La scelta di investire in questa fase viene fatta principalmente sulla base della cultura organizzativa dei proponenti, vale a dire su quel bagaglio di conoscenze e di esperienze a disposizione della società target, che la mettono in grado di affrontare i punti di debolezza e le minacce esterne e che sono considerati dal venture capitalist idonei per lo sviluppo del progetto imprenditoriale.
La due diligence più importante che viene effettuata nella start-up indaga proprio lo staff manageriale e la sua organizzazione:
- il curriculum dei manager;
- eventuali loro collaborazioni in passato;
- il livello di centralizzazione e di suddivisione dei compiti a seconda delle specifiche competenze;
- il livello di comunicazione interna e la capacità di prendere decisioni tempestive;
- la flessibilità e la capacità di reazione ai feedback;
- il sistema di controlli interni (risk management, codice etico, varie procedure di controllo interno).
Senza dubbio l’analisi di sensitività in questa fase riveste un ruolo centrale, in quanto in assenza di dati storici, è molto rilevante la fiducia nel management sia in quanto team di persone capaci di realizzare il business sia in quanto persone estremamente motivate e convinte del suo valore.
Questo tipo di feeling però non è ovviamente sufficiente per mettere l’investitore in condizione di decidere se partecipare al rischio oppure no, ma è indispensabile anche l’analisi, secondo criteri di valutazione diretti e indiretti, del progetto in sé e per sé e a supporto di tale decisione viene redatto il business plan.

_Dati forniti_
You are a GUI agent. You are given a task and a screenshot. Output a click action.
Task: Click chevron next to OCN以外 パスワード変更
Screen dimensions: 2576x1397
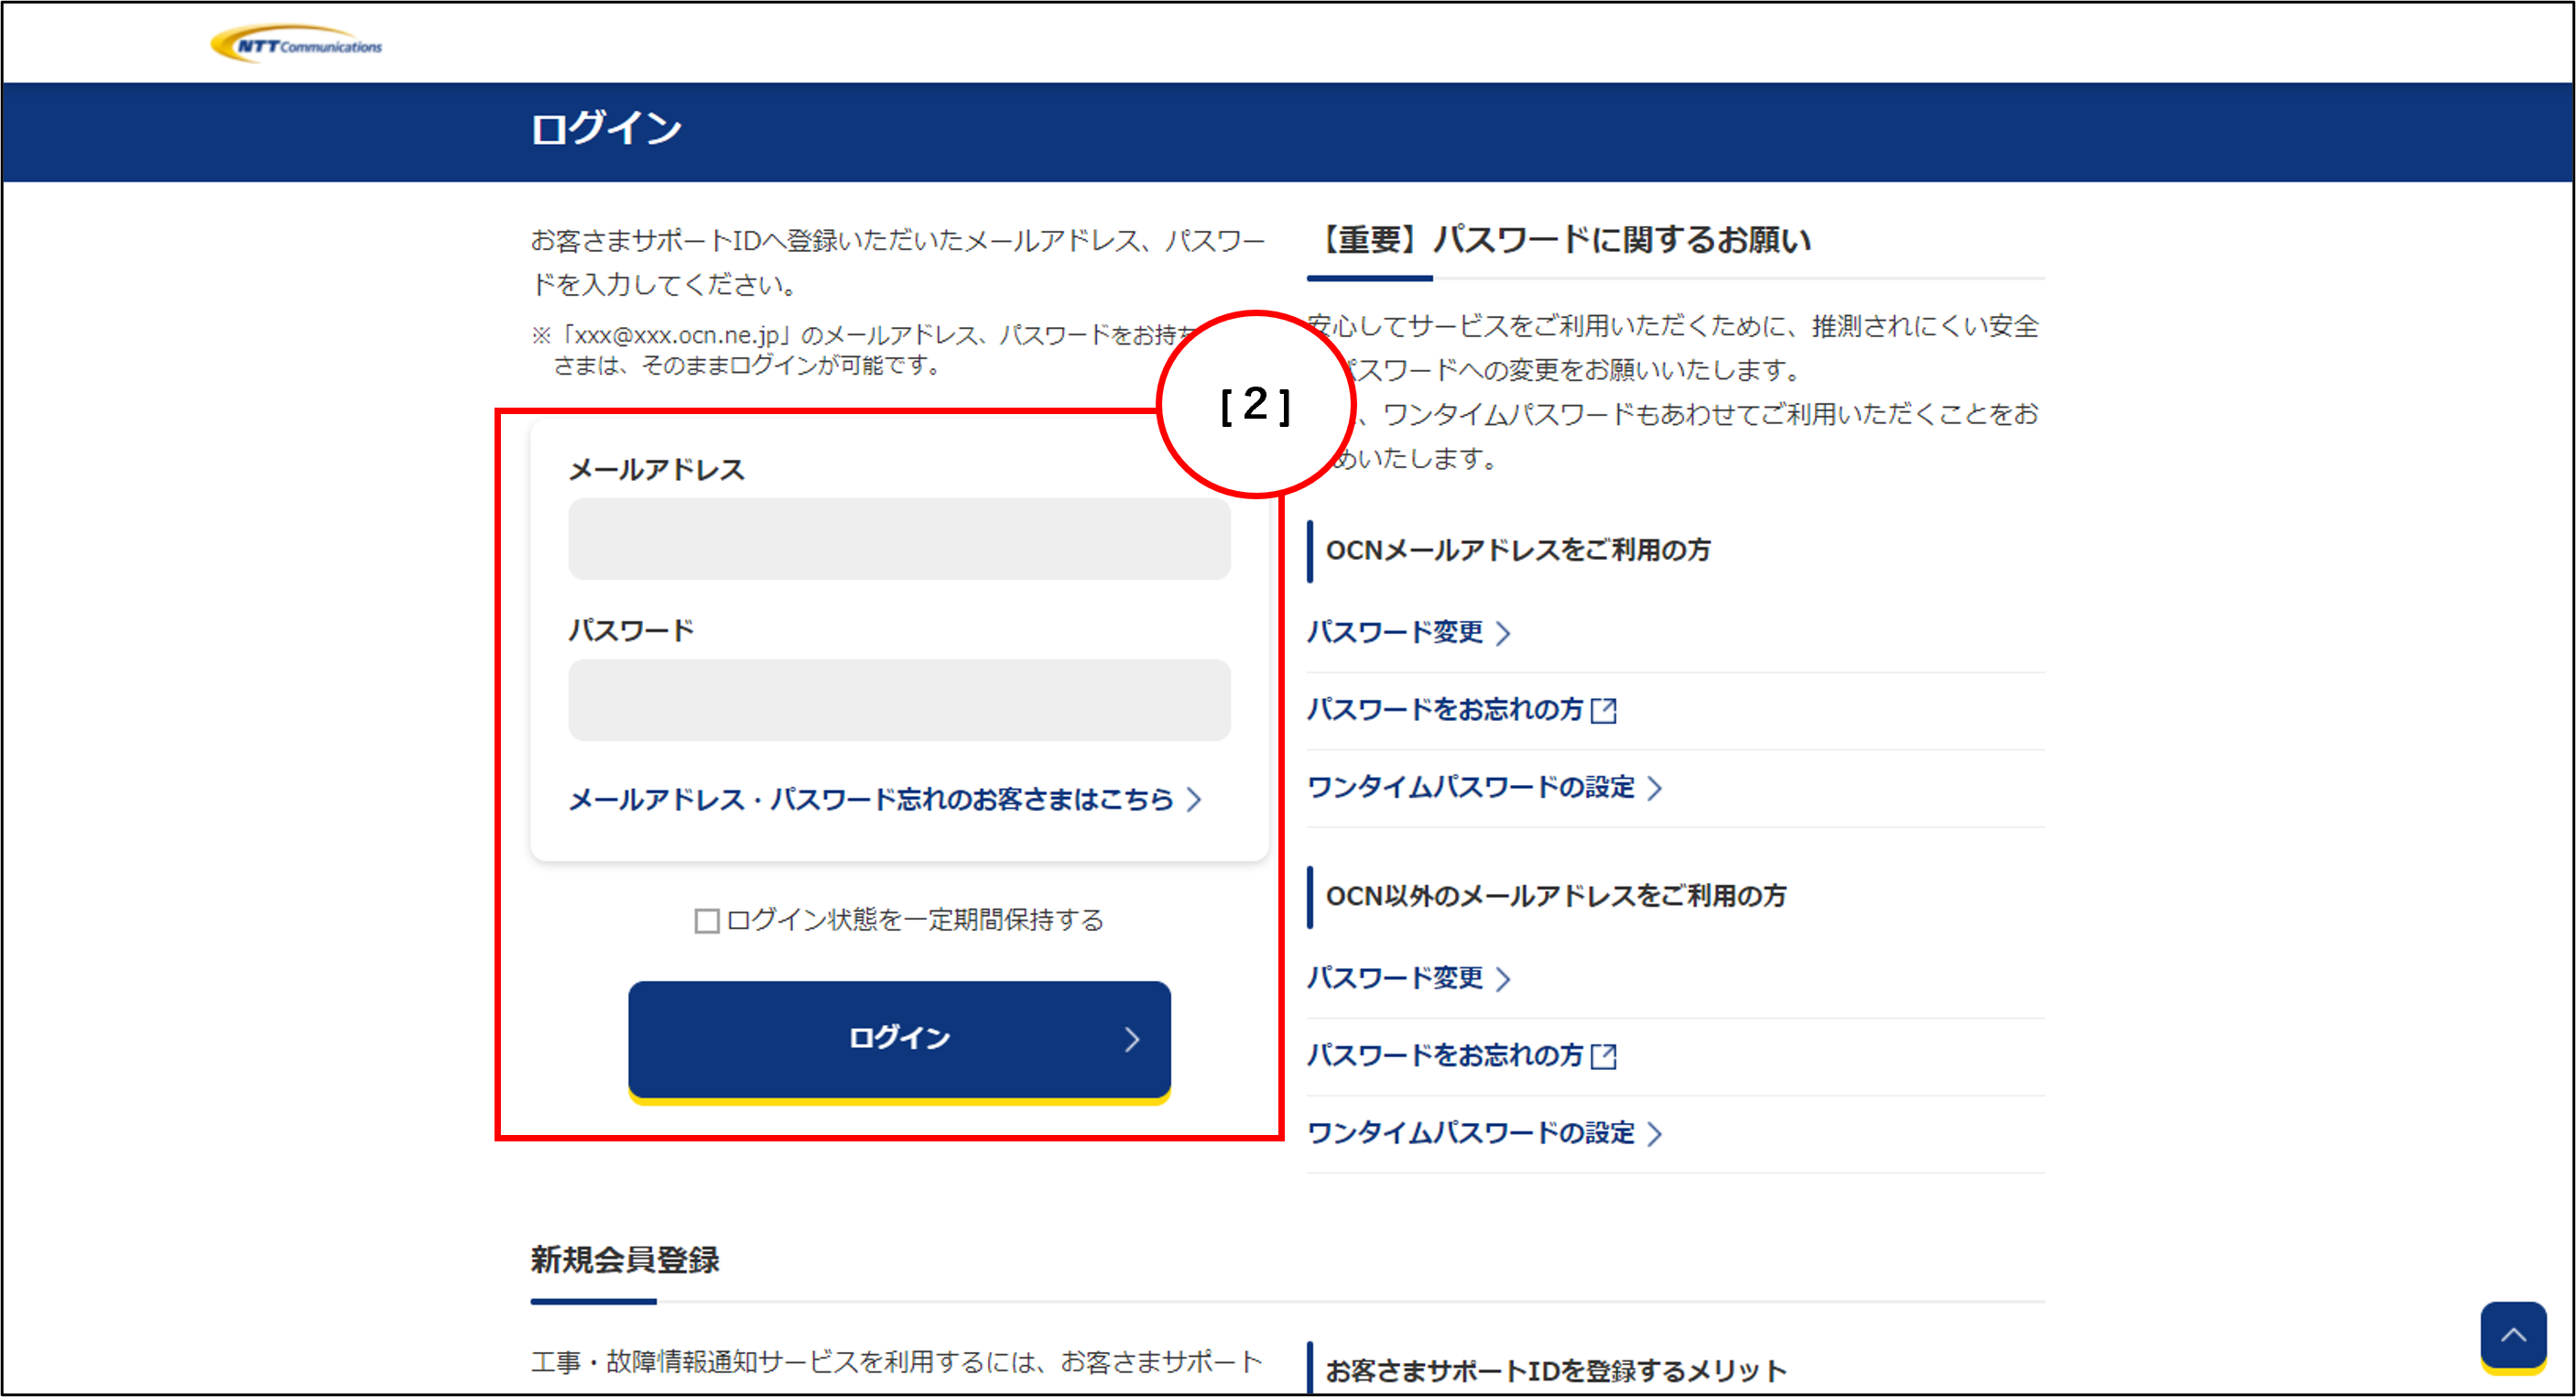(1502, 979)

_Compito da svolgere_
Prosegui il testo sulla valutazione delle start-up da parte del venture capitalist, riprendendo subito dopo la sua ultima frase.

_Risposta scritta_
Il business plan
Si tratta un insieme di documenti analitici e descrittivi che servono ad illustrare l’idea imprenditoriale e il suo sviluppo. La sua redazione riveste particolare importanza per l’imprenditore per due importanti motivi:
- ai fini dello sviluppo della start-up;
- per il reperimento di capitale di rischio.
Quanto al primo aspetto, la redazione dei vari rapporti obbliga la società a rispondere a determinati quesiti, a porsi certe problematiche e a trovare adeguate soluzioni o a riflettere con maggiore attenzione ad alcune parti del processo produttivo, commerciale e finanziario che magari aveva trascurato. La sua utilità si esplica quindi nel dare la giusta percezione della complessità del progetto e quindi reperire e coordinare efficientemente ed efficacemente le risorse necessarie.
In fieri, diventa una sorta di bussola e di linea guida da seguire e da correggere sapientemente nel caso di sviluppi imprevisti, per non perdere di vista l’obiettivo iniziale.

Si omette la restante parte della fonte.